* **RECORDS TO USE**

______

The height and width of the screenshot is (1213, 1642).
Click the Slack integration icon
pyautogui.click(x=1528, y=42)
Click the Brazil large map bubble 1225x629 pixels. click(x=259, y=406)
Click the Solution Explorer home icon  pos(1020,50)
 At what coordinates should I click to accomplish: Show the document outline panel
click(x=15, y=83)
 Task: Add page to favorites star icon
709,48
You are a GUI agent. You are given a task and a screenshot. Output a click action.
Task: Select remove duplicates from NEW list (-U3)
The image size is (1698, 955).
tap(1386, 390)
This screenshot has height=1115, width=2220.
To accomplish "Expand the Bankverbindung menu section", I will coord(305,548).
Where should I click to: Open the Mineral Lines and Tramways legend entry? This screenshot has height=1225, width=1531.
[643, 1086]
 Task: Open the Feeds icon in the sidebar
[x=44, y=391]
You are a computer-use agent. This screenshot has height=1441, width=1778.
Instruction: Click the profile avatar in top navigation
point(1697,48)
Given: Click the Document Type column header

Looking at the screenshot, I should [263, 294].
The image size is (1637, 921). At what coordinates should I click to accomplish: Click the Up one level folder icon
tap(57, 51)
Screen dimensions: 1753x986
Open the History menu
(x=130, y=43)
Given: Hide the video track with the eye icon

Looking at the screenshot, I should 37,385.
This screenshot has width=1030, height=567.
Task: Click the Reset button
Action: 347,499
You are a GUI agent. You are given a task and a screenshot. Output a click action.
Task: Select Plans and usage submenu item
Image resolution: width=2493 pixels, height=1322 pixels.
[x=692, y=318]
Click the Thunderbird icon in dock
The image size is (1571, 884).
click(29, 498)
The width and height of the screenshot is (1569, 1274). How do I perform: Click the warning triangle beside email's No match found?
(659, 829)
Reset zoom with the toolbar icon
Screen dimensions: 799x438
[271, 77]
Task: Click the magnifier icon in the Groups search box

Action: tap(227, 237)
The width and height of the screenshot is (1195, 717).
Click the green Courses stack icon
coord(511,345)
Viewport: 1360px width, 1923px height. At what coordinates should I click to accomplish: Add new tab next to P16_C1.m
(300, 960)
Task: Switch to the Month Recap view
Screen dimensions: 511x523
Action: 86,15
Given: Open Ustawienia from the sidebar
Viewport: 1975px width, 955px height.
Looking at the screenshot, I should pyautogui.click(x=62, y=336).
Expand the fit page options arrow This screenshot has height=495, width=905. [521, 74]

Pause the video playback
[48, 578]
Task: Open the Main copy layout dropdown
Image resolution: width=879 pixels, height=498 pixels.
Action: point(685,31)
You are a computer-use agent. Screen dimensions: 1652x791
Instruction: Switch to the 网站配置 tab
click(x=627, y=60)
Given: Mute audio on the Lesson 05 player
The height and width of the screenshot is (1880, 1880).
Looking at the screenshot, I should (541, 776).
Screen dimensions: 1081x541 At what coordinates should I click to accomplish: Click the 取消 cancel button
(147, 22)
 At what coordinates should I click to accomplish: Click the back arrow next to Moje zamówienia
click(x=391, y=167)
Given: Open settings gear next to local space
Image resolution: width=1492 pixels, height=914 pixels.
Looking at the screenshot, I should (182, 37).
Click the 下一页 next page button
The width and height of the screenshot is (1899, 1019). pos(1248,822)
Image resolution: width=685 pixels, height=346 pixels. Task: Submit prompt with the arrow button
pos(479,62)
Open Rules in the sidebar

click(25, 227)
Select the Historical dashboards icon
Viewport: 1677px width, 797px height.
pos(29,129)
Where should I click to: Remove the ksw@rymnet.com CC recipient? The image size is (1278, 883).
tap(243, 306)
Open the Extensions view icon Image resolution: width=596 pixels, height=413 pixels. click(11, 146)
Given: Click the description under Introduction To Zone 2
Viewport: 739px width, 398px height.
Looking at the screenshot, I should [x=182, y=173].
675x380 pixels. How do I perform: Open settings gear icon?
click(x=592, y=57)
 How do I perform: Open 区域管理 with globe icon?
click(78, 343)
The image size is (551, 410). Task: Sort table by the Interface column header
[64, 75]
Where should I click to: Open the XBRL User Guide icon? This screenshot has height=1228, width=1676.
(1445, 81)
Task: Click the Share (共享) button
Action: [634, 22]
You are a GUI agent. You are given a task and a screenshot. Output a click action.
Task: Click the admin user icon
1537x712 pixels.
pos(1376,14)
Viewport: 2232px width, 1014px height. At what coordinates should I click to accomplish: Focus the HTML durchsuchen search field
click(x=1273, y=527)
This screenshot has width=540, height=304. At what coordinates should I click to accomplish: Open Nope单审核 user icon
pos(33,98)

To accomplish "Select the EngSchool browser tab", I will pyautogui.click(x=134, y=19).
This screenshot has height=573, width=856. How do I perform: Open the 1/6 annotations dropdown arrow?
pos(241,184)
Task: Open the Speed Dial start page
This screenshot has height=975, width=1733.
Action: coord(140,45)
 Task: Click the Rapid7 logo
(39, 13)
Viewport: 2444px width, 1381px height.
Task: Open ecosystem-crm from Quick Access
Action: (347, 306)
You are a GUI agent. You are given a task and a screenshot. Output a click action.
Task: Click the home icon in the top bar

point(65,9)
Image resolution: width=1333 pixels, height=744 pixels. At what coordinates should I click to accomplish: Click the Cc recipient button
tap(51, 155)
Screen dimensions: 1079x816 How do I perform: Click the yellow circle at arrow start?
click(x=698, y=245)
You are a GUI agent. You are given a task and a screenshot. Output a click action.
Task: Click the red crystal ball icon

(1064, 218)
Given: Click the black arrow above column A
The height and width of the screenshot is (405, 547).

______

* **YOUR TASK**
Retype the entries exactly, please. Leave no line out.

* **SOLUTION FOR THIS PROBLEM**
The height and width of the screenshot is (1213, 1642).
Click the Slack integration icon
pyautogui.click(x=1528, y=42)
Click the Brazil large map bubble 1225x629 pixels. click(x=259, y=406)
Click the Solution Explorer home icon  pos(1020,50)
 At what coordinates should I click to accomplish: Show the document outline panel
click(x=15, y=83)
 Task: Add page to favorites star icon
709,48
You are a GUI agent. You are given a task and a screenshot. Output a click action.
Task: Select remove duplicates from NEW list (-U3)
The image size is (1698, 955).
tap(1386, 390)
This screenshot has height=1115, width=2220.
To accomplish "Expand the Bankverbindung menu section", I will coord(305,548).
Where should I click to: Open the Mineral Lines and Tramways legend entry? This screenshot has height=1225, width=1531.
[643, 1086]
 Task: Open the Feeds icon in the sidebar
[x=44, y=391]
You are a computer-use agent. This screenshot has height=1441, width=1778.
Instruction: Click the profile avatar in top navigation
point(1697,48)
Given: Click the Document Type column header

Looking at the screenshot, I should [263, 294].
The image size is (1637, 921). At what coordinates should I click to accomplish: Click the Up one level folder icon
tap(57, 51)
Screen dimensions: 1753x986
Open the History menu
(x=130, y=43)
Given: Hide the video track with the eye icon

Looking at the screenshot, I should 37,385.
This screenshot has width=1030, height=567.
Task: Click the Reset button
Action: 347,499
You are a GUI agent. You are given a task and a screenshot. Output a click action.
Task: Select Plans and usage submenu item
Image resolution: width=2493 pixels, height=1322 pixels.
[x=692, y=318]
Click the Thunderbird icon in dock
The image size is (1571, 884).
click(29, 498)
The width and height of the screenshot is (1569, 1274). How do I perform: Click the warning triangle beside email's No match found?
(659, 829)
Reset zoom with the toolbar icon
Screen dimensions: 799x438
[271, 77]
Task: Click the magnifier icon in the Groups search box

Action: tap(227, 237)
The width and height of the screenshot is (1195, 717).
Click the green Courses stack icon
coord(511,345)
Viewport: 1360px width, 1923px height. At what coordinates should I click to accomplish: Add new tab next to P16_C1.m
(300, 960)
Task: Switch to the Month Recap view
Screen dimensions: 511x523
Action: 86,15
Given: Open Ustawienia from the sidebar
Viewport: 1975px width, 955px height.
Looking at the screenshot, I should pyautogui.click(x=62, y=336).
Expand the fit page options arrow This screenshot has height=495, width=905. [521, 74]

Pause the video playback
[48, 578]
Task: Open the Main copy layout dropdown
Image resolution: width=879 pixels, height=498 pixels.
Action: point(685,31)
You are a computer-use agent. Screen dimensions: 1652x791
Instruction: Switch to the 网站配置 tab
click(x=627, y=60)
Given: Mute audio on the Lesson 05 player
The height and width of the screenshot is (1880, 1880).
Looking at the screenshot, I should (541, 776).
Screen dimensions: 1081x541 At what coordinates should I click to accomplish: Click the 取消 cancel button
(147, 22)
 At what coordinates should I click to accomplish: Click the back arrow next to Moje zamówienia
click(x=391, y=167)
Given: Open settings gear next to local space
Image resolution: width=1492 pixels, height=914 pixels.
Looking at the screenshot, I should (182, 37).
Click the 下一页 next page button
The width and height of the screenshot is (1899, 1019). pos(1248,822)
Image resolution: width=685 pixels, height=346 pixels. Task: Submit prompt with the arrow button
pos(479,62)
Open Rules in the sidebar

click(25, 227)
Select the Historical dashboards icon
Viewport: 1677px width, 797px height.
pos(29,129)
Where should I click to: Remove the ksw@rymnet.com CC recipient? The image size is (1278, 883).
tap(243, 306)
Open the Extensions view icon Image resolution: width=596 pixels, height=413 pixels. click(11, 146)
Given: Click the description under Introduction To Zone 2
Viewport: 739px width, 398px height.
Looking at the screenshot, I should [x=182, y=173].
675x380 pixels. How do I perform: Open settings gear icon?
click(x=592, y=57)
 How do I perform: Open 区域管理 with globe icon?
click(78, 343)
The image size is (551, 410). Task: Sort table by the Interface column header
[64, 75]
Where should I click to: Open the XBRL User Guide icon? This screenshot has height=1228, width=1676.
(1445, 81)
Task: Click the Share (共享) button
Action: [634, 22]
You are a GUI agent. You are given a task and a screenshot. Output a click action.
Task: Click the admin user icon
1537x712 pixels.
pos(1376,14)
Viewport: 2232px width, 1014px height. At what coordinates should I click to accomplish: Focus the HTML durchsuchen search field
click(x=1273, y=527)
This screenshot has width=540, height=304. At what coordinates should I click to accomplish: Open Nope单审核 user icon
pos(33,98)

To accomplish "Select the EngSchool browser tab", I will pyautogui.click(x=134, y=19).
This screenshot has height=573, width=856. How do I perform: Open the 1/6 annotations dropdown arrow?
pos(241,184)
Task: Open the Speed Dial start page
This screenshot has height=975, width=1733.
Action: coord(140,45)
 Task: Click the Rapid7 logo
(39, 13)
Viewport: 2444px width, 1381px height.
Task: Open ecosystem-crm from Quick Access
Action: (347, 306)
You are a GUI agent. You are given a task and a screenshot. Output a click action.
Task: Click the home icon in the top bar

point(65,9)
Image resolution: width=1333 pixels, height=744 pixels. At what coordinates should I click to accomplish: Click the Cc recipient button
tap(51, 155)
Screen dimensions: 1079x816 How do I perform: Click the yellow circle at arrow start?
click(x=698, y=245)
You are a GUI agent. You are given a task and a screenshot. Output a click action.
Task: Click the red crystal ball icon

(1064, 218)
Given: Click the black arrow above column A
The height and width of the screenshot is (405, 547).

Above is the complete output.